* Exercise directions *
Will you write out all the entries below exactly?

[Start of section]

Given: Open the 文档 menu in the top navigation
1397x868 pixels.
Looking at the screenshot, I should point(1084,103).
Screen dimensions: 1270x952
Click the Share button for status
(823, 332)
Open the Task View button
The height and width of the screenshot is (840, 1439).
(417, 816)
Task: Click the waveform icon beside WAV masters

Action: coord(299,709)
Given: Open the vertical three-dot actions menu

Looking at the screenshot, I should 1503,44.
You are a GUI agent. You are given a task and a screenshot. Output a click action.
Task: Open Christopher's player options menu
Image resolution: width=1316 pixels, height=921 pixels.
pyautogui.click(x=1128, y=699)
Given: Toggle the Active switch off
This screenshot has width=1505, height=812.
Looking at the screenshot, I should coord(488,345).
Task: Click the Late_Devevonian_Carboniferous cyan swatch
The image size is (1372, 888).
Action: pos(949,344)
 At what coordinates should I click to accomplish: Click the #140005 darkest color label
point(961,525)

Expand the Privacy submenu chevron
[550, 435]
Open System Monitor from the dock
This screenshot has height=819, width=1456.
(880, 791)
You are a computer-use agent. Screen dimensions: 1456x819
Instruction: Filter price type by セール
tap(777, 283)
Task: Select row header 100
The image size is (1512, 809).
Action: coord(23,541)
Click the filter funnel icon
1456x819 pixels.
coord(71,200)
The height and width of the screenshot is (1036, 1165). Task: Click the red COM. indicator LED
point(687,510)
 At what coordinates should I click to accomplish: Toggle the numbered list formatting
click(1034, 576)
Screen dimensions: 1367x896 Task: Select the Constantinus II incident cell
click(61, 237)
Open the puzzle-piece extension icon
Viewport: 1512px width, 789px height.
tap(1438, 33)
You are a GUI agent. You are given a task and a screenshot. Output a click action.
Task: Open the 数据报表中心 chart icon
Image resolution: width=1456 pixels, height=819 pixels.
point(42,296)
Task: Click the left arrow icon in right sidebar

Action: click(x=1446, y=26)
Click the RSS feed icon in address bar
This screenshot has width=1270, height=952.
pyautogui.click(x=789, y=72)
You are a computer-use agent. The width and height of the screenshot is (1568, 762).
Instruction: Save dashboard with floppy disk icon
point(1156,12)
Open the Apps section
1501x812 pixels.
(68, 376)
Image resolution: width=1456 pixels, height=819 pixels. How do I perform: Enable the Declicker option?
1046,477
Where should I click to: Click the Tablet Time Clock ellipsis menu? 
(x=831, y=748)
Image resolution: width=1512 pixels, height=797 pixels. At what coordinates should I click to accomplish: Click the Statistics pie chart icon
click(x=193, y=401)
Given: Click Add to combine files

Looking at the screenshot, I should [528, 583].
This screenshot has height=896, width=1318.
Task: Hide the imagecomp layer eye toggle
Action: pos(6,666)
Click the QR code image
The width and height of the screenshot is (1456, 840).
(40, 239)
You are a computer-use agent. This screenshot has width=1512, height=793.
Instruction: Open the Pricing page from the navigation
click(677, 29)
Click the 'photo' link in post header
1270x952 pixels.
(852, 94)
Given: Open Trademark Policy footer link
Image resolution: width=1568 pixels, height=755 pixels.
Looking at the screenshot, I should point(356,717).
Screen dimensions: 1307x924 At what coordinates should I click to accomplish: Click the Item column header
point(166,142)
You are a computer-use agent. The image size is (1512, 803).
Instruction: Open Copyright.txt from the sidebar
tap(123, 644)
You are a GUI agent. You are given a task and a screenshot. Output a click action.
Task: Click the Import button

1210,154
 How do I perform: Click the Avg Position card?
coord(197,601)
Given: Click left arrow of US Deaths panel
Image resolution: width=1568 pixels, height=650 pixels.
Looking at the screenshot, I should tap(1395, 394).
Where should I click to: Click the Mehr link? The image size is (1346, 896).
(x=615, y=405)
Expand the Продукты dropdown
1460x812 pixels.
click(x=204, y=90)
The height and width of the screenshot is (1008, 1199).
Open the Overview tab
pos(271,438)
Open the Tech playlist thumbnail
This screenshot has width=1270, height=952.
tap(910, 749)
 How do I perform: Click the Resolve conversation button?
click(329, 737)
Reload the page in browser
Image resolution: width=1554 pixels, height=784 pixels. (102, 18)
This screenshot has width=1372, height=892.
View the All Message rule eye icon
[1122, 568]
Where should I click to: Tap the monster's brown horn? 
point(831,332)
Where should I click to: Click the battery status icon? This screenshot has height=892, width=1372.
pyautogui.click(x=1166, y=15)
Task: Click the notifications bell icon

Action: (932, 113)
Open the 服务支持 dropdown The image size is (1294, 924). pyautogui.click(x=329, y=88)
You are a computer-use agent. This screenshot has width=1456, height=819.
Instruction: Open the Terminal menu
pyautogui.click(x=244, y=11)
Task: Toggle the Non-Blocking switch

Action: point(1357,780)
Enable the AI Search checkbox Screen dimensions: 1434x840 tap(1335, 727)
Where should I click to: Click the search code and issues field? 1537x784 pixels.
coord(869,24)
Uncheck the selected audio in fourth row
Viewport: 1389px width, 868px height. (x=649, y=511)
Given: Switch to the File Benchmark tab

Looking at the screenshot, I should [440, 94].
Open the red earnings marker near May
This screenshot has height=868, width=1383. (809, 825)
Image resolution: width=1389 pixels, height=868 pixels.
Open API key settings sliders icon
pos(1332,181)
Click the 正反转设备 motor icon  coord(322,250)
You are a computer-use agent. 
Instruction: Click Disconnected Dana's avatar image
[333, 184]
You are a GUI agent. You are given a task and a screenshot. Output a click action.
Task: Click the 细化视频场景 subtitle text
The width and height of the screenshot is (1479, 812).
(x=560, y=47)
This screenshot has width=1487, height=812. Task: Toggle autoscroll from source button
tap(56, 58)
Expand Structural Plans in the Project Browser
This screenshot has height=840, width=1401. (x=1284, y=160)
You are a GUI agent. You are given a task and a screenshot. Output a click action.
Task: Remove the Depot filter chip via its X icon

[End of section]

* The answer *
Given: Open the 文档 menu in the top navigation
1397x868 pixels.
Looking at the screenshot, I should point(1084,103).
Screen dimensions: 1270x952
Click the Share button for status
(823, 332)
Open the Task View button
The height and width of the screenshot is (840, 1439).
(417, 816)
Task: Click the waveform icon beside WAV masters

Action: coord(299,709)
Given: Open the vertical three-dot actions menu

Looking at the screenshot, I should 1503,44.
You are a GUI agent. You are given a task and a screenshot. Output a click action.
Task: Open Christopher's player options menu
Image resolution: width=1316 pixels, height=921 pixels.
pyautogui.click(x=1128, y=699)
Given: Toggle the Active switch off
This screenshot has width=1505, height=812.
Looking at the screenshot, I should coord(488,345).
Task: Click the Late_Devevonian_Carboniferous cyan swatch
The image size is (1372, 888).
Action: pos(949,344)
 At what coordinates should I click to accomplish: Click the #140005 darkest color label
point(961,525)

Expand the Privacy submenu chevron
[550, 435]
Open System Monitor from the dock
This screenshot has height=819, width=1456.
(880, 791)
You are a computer-use agent. Screen dimensions: 1456x819
Instruction: Filter price type by セール
tap(777, 283)
Task: Select row header 100
The image size is (1512, 809).
Action: coord(23,541)
Click the filter funnel icon
1456x819 pixels.
coord(71,200)
The height and width of the screenshot is (1036, 1165). Task: Click the red COM. indicator LED
point(687,510)
 At what coordinates should I click to accomplish: Toggle the numbered list formatting
click(1034, 576)
Screen dimensions: 1367x896 Task: Select the Constantinus II incident cell
click(61, 237)
Open the puzzle-piece extension icon
Viewport: 1512px width, 789px height.
tap(1438, 33)
You are a GUI agent. You are given a task and a screenshot. Output a click action.
Task: Open the 数据报表中心 chart icon
Image resolution: width=1456 pixels, height=819 pixels.
point(42,296)
Task: Click the left arrow icon in right sidebar

Action: click(x=1446, y=26)
Click the RSS feed icon in address bar
This screenshot has width=1270, height=952.
pyautogui.click(x=789, y=72)
You are a computer-use agent. The width and height of the screenshot is (1568, 762).
Instruction: Save dashboard with floppy disk icon
point(1156,12)
Open the Apps section
1501x812 pixels.
(68, 376)
Image resolution: width=1456 pixels, height=819 pixels. How do I perform: Enable the Declicker option?
1046,477
Where should I click to: Click the Tablet Time Clock ellipsis menu? 
(x=831, y=748)
Image resolution: width=1512 pixels, height=797 pixels. At what coordinates should I click to accomplish: Click the Statistics pie chart icon
click(x=193, y=401)
Given: Click Add to combine files

Looking at the screenshot, I should [528, 583].
This screenshot has height=896, width=1318.
Task: Hide the imagecomp layer eye toggle
Action: pos(6,666)
Click the QR code image
The width and height of the screenshot is (1456, 840).
(40, 239)
You are a computer-use agent. This screenshot has width=1512, height=793.
Instruction: Open the Pricing page from the navigation
click(677, 29)
Click the 'photo' link in post header
1270x952 pixels.
(852, 94)
Given: Open Trademark Policy footer link
Image resolution: width=1568 pixels, height=755 pixels.
Looking at the screenshot, I should point(356,717).
Screen dimensions: 1307x924 At what coordinates should I click to accomplish: Click the Item column header
point(166,142)
You are a computer-use agent. The image size is (1512, 803).
Instruction: Open Copyright.txt from the sidebar
tap(123, 644)
You are a GUI agent. You are given a task and a screenshot. Output a click action.
Task: Click the Import button

1210,154
 How do I perform: Click the Avg Position card?
coord(197,601)
Given: Click left arrow of US Deaths panel
Image resolution: width=1568 pixels, height=650 pixels.
Looking at the screenshot, I should tap(1395, 394).
Where should I click to: Click the Mehr link? The image size is (1346, 896).
(x=615, y=405)
Expand the Продукты dropdown
1460x812 pixels.
click(x=204, y=90)
The height and width of the screenshot is (1008, 1199).
Open the Overview tab
pos(271,438)
Open the Tech playlist thumbnail
This screenshot has width=1270, height=952.
tap(910, 749)
 How do I perform: Click the Resolve conversation button?
click(329, 737)
Reload the page in browser
Image resolution: width=1554 pixels, height=784 pixels. (102, 18)
This screenshot has width=1372, height=892.
View the All Message rule eye icon
[1122, 568]
Where should I click to: Tap the monster's brown horn? 
point(831,332)
Where should I click to: Click the battery status icon? This screenshot has height=892, width=1372.
pyautogui.click(x=1166, y=15)
Task: Click the notifications bell icon

Action: (932, 113)
Open the 服务支持 dropdown The image size is (1294, 924). pyautogui.click(x=329, y=88)
You are a computer-use agent. This screenshot has width=1456, height=819.
Instruction: Open the Terminal menu
pyautogui.click(x=244, y=11)
Task: Toggle the Non-Blocking switch

Action: point(1357,780)
Enable the AI Search checkbox Screen dimensions: 1434x840 tap(1335, 727)
Where should I click to: Click the search code and issues field? 1537x784 pixels.
coord(869,24)
Uncheck the selected audio in fourth row
Viewport: 1389px width, 868px height. (x=649, y=511)
Given: Switch to the File Benchmark tab

Looking at the screenshot, I should [440, 94].
Open the red earnings marker near May
This screenshot has height=868, width=1383. (809, 825)
Image resolution: width=1389 pixels, height=868 pixels.
Open API key settings sliders icon
pos(1332,181)
Click the 正反转设备 motor icon  coord(322,250)
You are a computer-use agent. 
Instruction: Click Disconnected Dana's avatar image
[333, 184]
You are a GUI agent. You are given a task and a screenshot. Output a click action.
Task: Click the 细化视频场景 subtitle text
The width and height of the screenshot is (1479, 812).
(x=560, y=47)
This screenshot has width=1487, height=812. Task: Toggle autoscroll from source button
tap(56, 58)
Expand Structural Plans in the Project Browser
This screenshot has height=840, width=1401. (x=1284, y=160)
You are a GUI agent. You are given a task and a screenshot. Output a click action.
Task: Remove the Depot filter chip via its X icon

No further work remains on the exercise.